■ AIM OF THE EXERCISE ■
From the listing below, count the lines where the string "Given" occurs. Give the number, with no other words.

##### TASK DATA

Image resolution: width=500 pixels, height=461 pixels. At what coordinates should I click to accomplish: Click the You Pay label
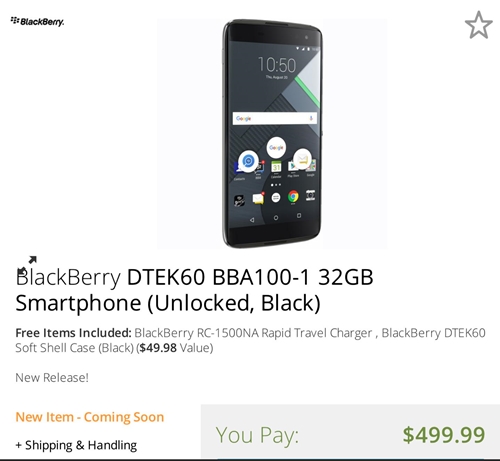point(257,435)
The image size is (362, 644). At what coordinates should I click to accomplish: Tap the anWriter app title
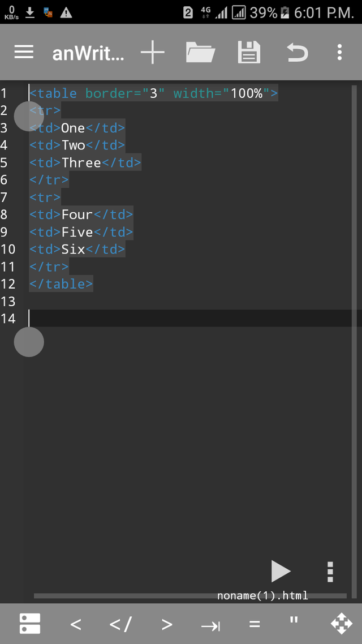click(x=88, y=53)
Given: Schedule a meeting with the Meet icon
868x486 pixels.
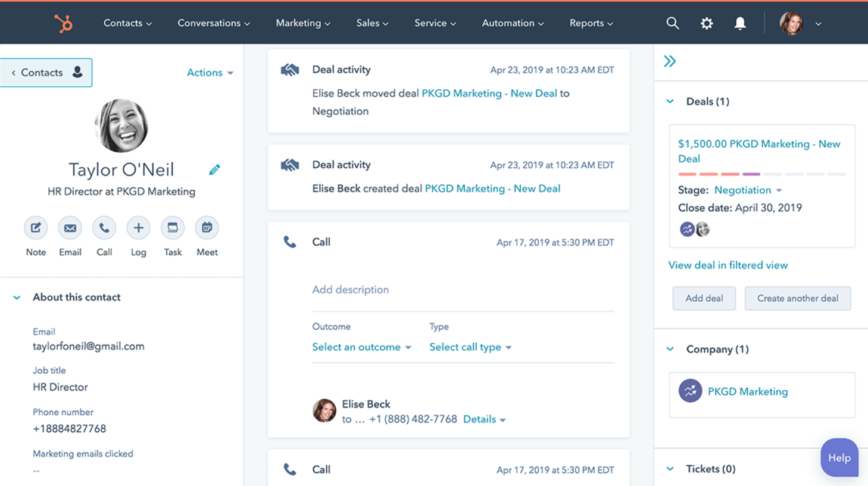Looking at the screenshot, I should 207,228.
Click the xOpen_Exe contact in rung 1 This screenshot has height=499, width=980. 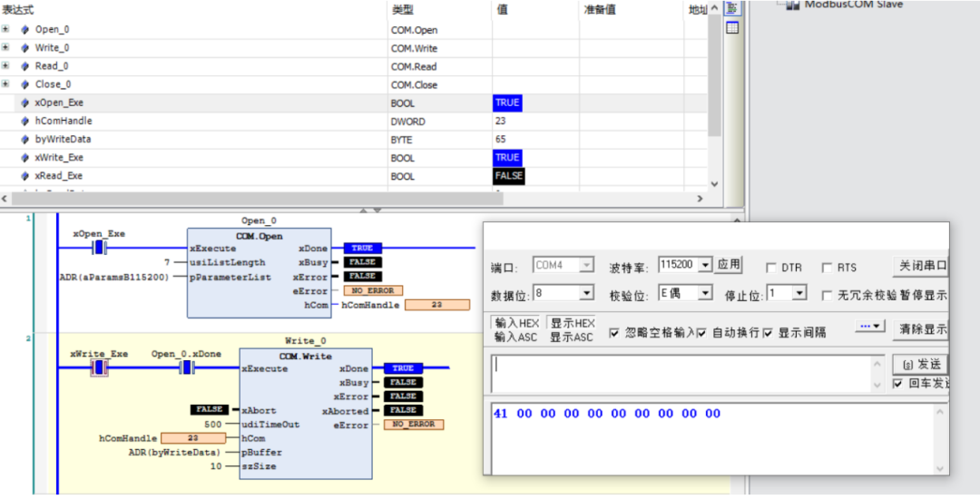(x=100, y=249)
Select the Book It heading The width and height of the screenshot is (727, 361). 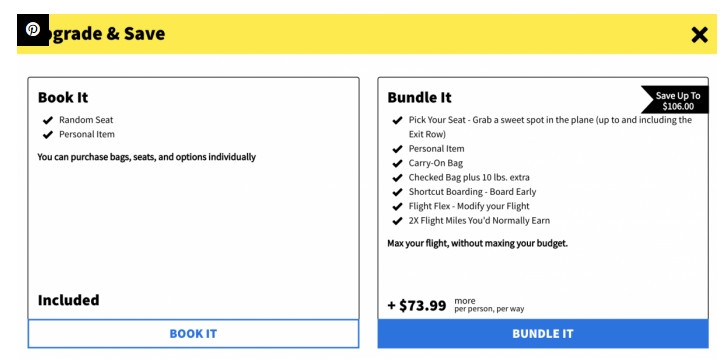[63, 98]
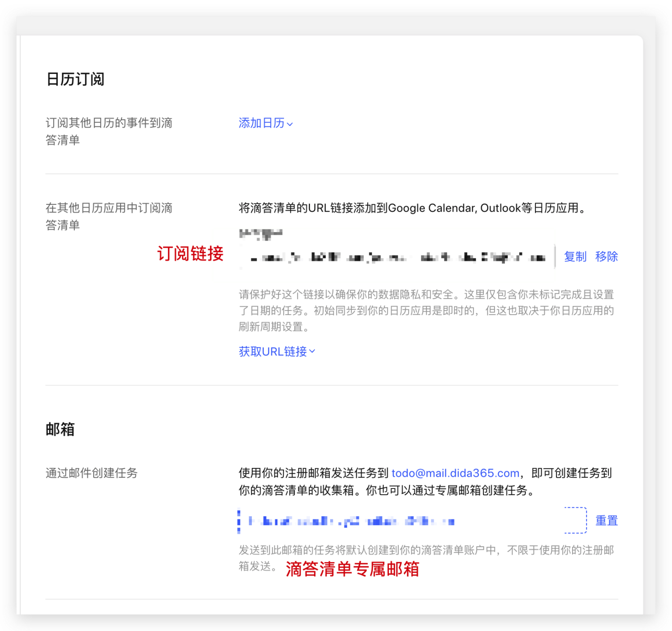
Task: Click the red 订阅链接 annotation label
Action: [x=190, y=254]
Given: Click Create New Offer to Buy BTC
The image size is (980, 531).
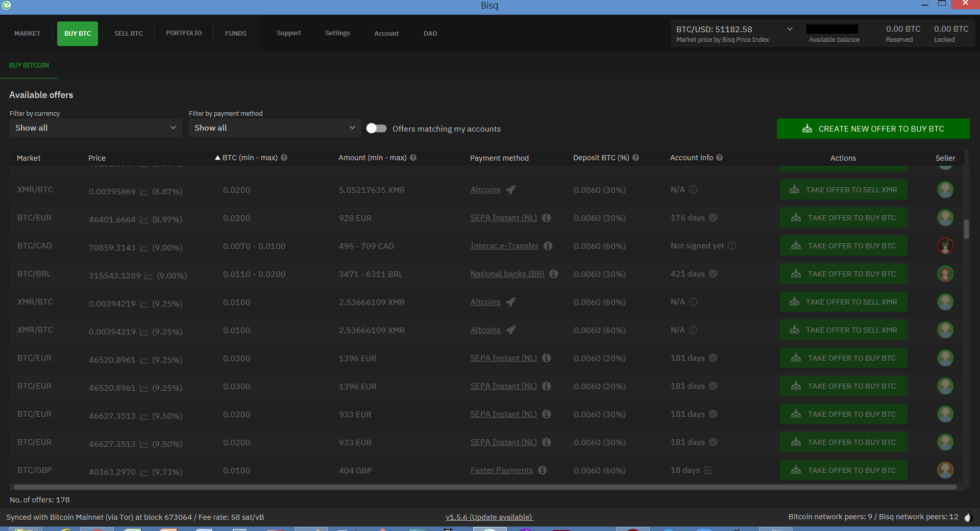Looking at the screenshot, I should click(x=873, y=129).
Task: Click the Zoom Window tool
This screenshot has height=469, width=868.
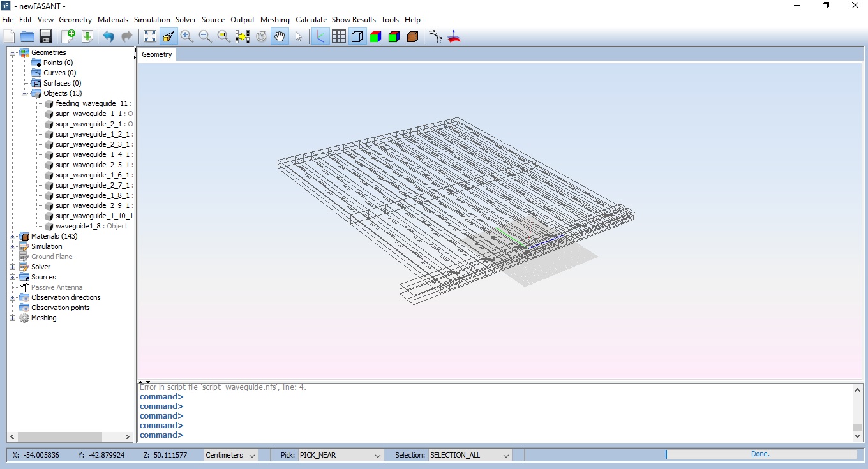Action: click(223, 36)
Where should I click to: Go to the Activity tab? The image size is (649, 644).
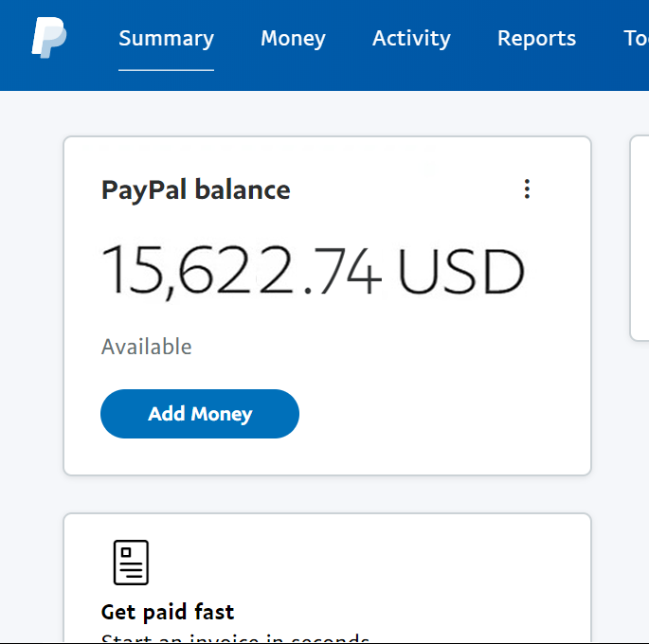pos(411,39)
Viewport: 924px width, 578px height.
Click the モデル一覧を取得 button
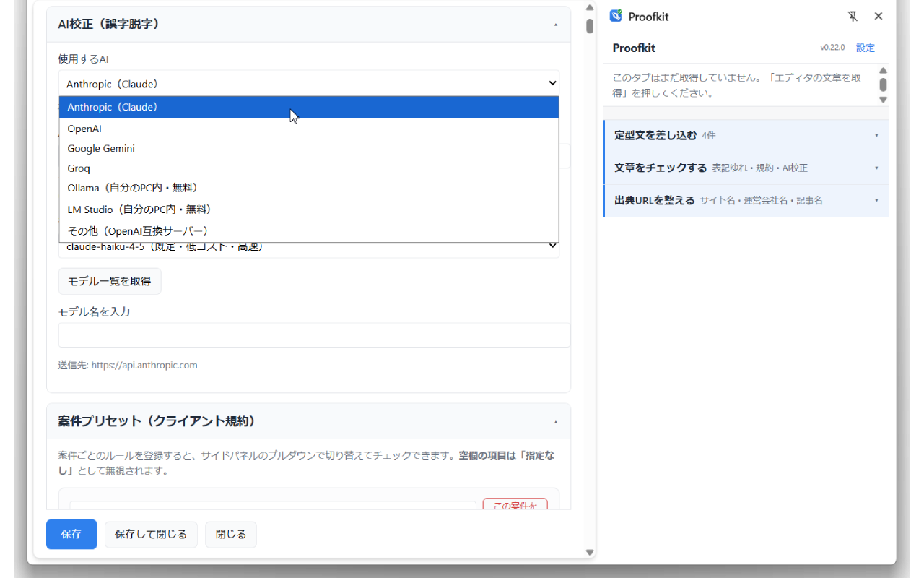[110, 281]
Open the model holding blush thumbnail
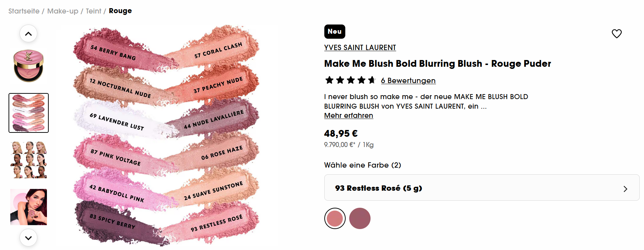Screen dimensions: 644x250 28,207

##########

■ SOLUTION FOR THIS TASK ■
2